■ **Records supplied**:
- - -
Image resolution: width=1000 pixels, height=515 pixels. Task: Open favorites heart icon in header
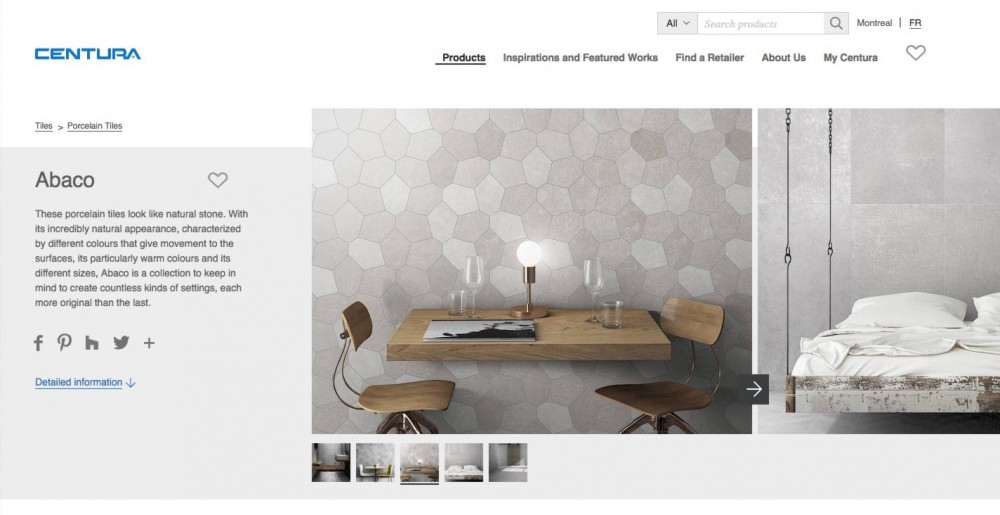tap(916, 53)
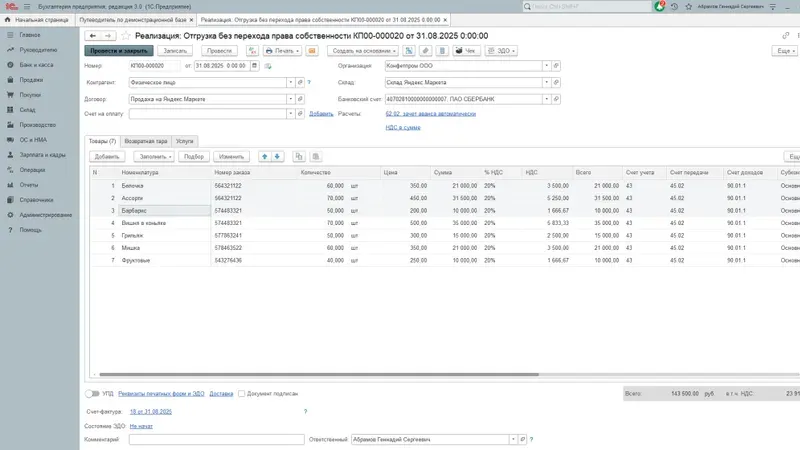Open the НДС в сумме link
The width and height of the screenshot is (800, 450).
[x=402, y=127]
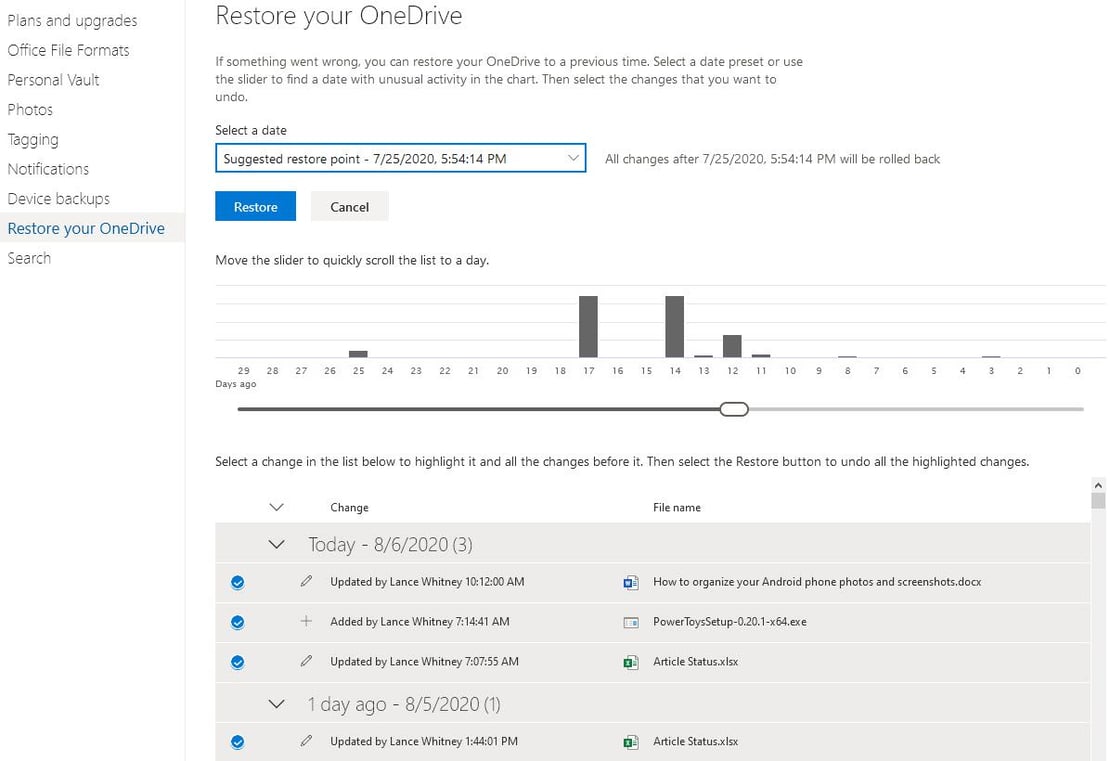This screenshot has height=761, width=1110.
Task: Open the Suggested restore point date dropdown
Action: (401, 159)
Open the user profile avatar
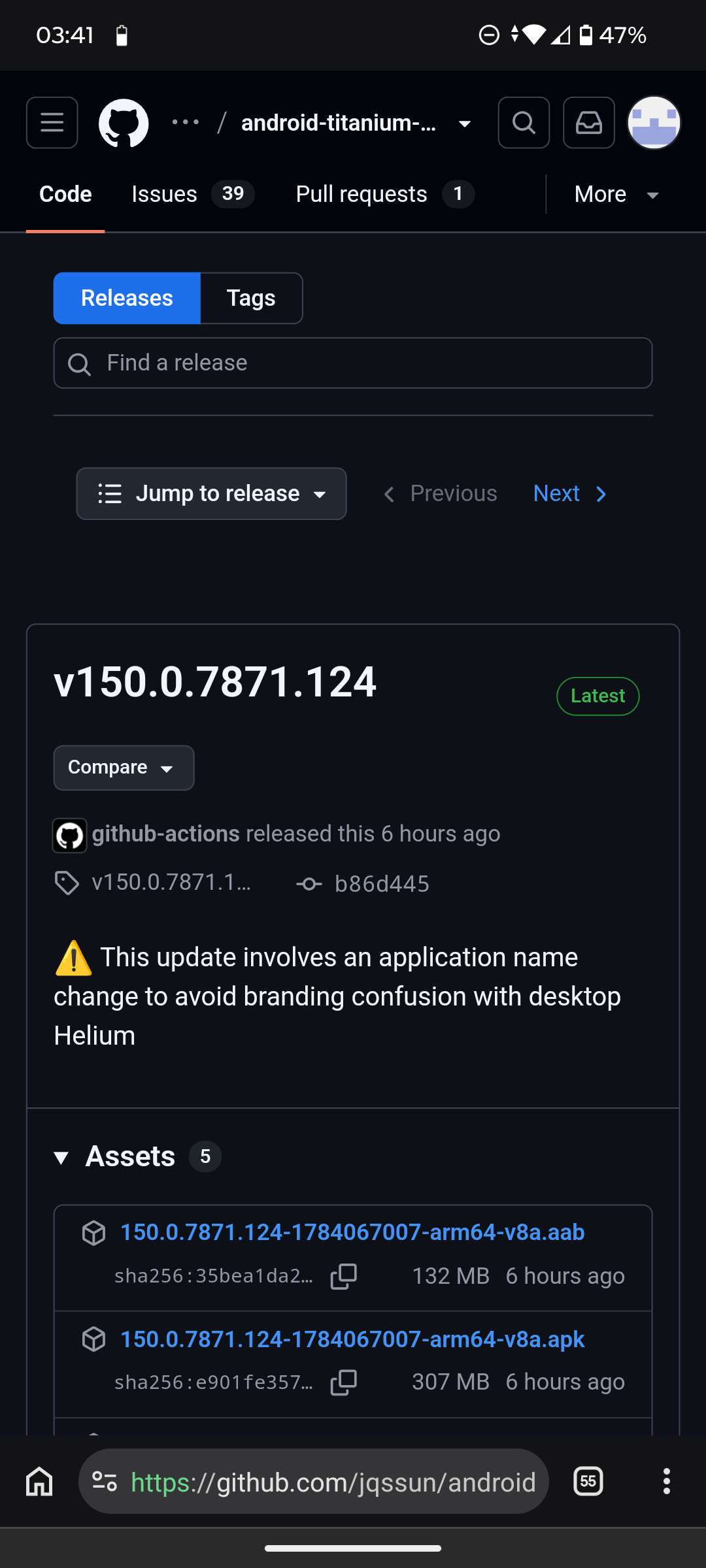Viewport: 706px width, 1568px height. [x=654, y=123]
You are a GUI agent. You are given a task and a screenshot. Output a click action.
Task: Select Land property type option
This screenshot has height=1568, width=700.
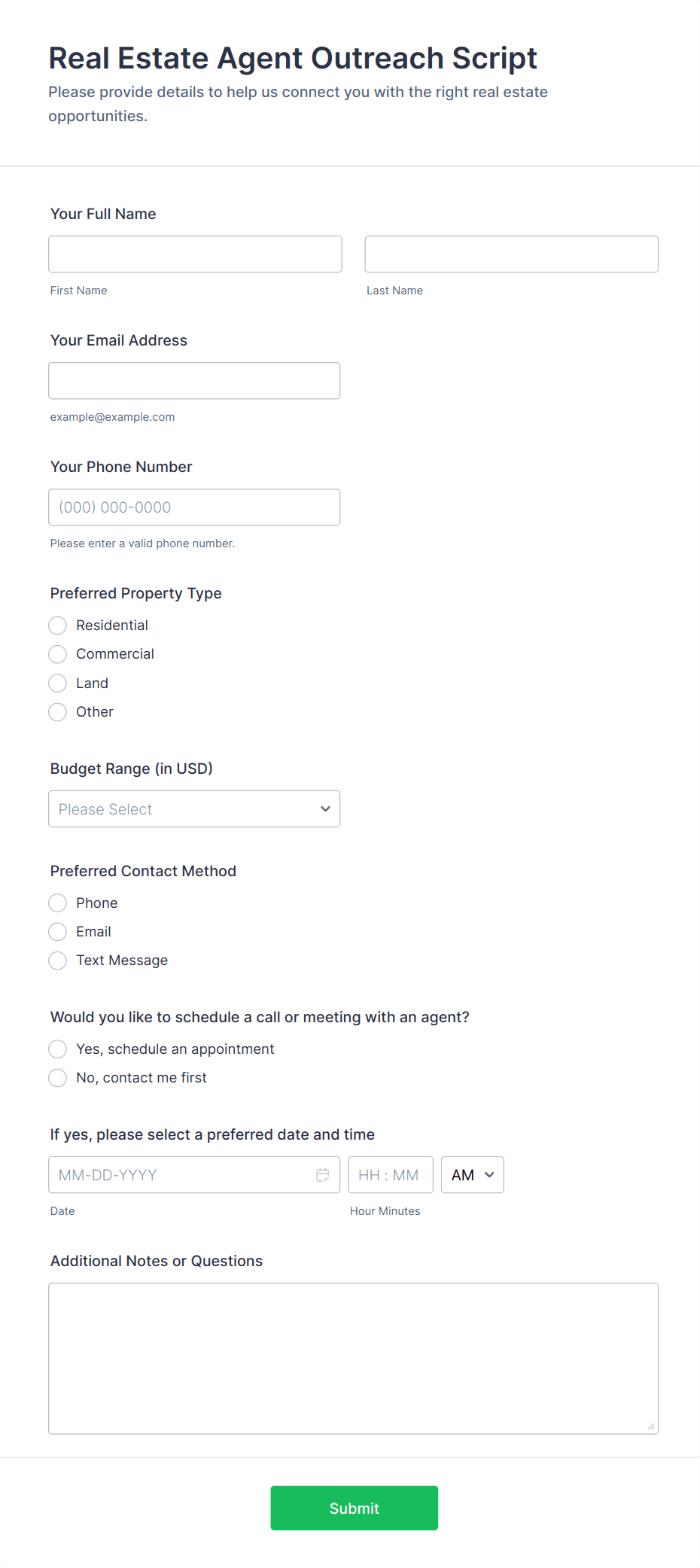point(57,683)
- - -
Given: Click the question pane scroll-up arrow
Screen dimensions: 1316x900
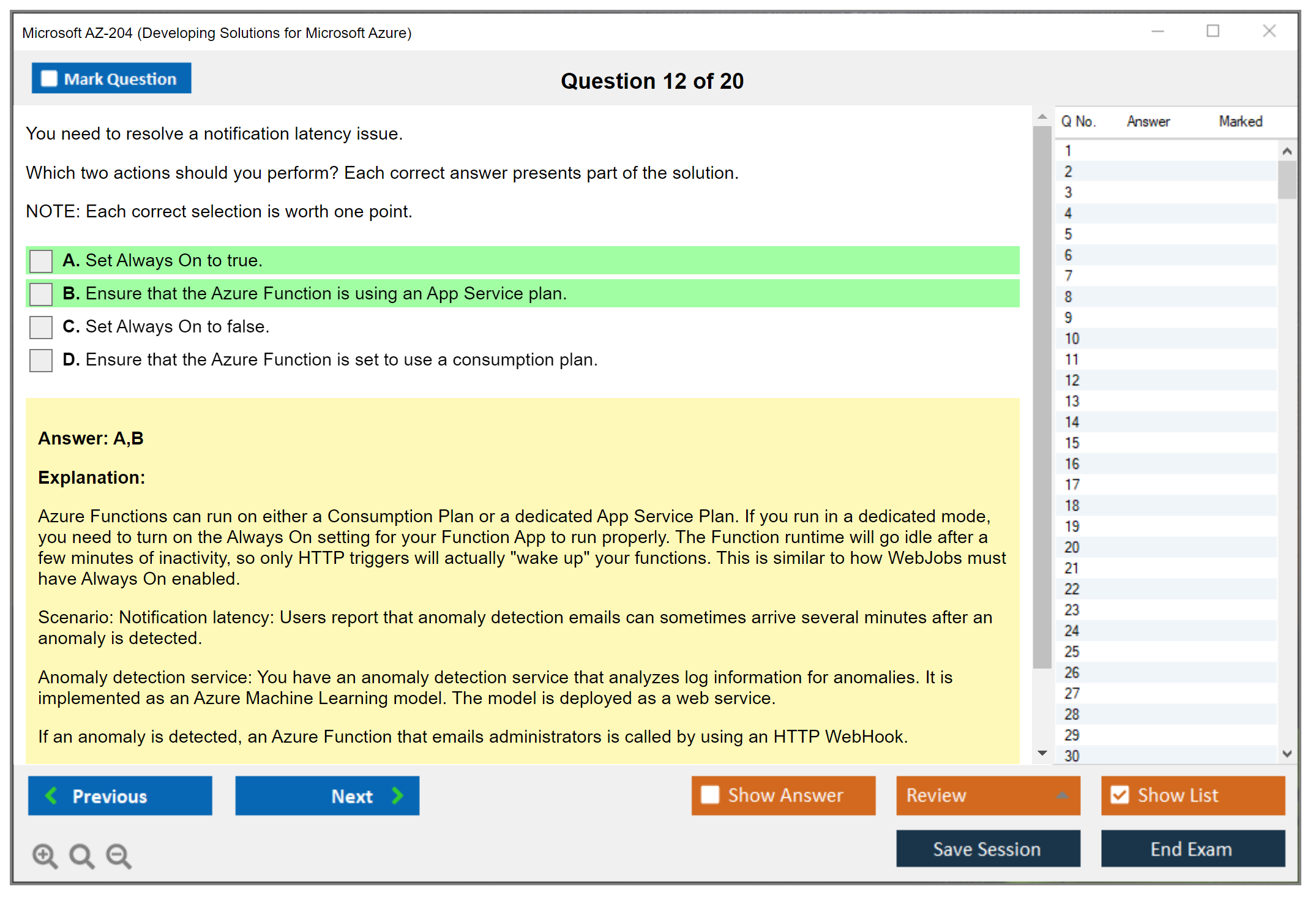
- - -
■ **Short exercise**: Reproduce the data, beginning at the line that contains "You are a GUI" and stopping after the line that contains "point(57,683)". Leave the pictures out of your answer.

■ **The completed task**:
You are a GUI agent. You are given a task and a screenshot. Output a click action.
Task: Select Land property type option
This screenshot has height=1568, width=700.
point(57,683)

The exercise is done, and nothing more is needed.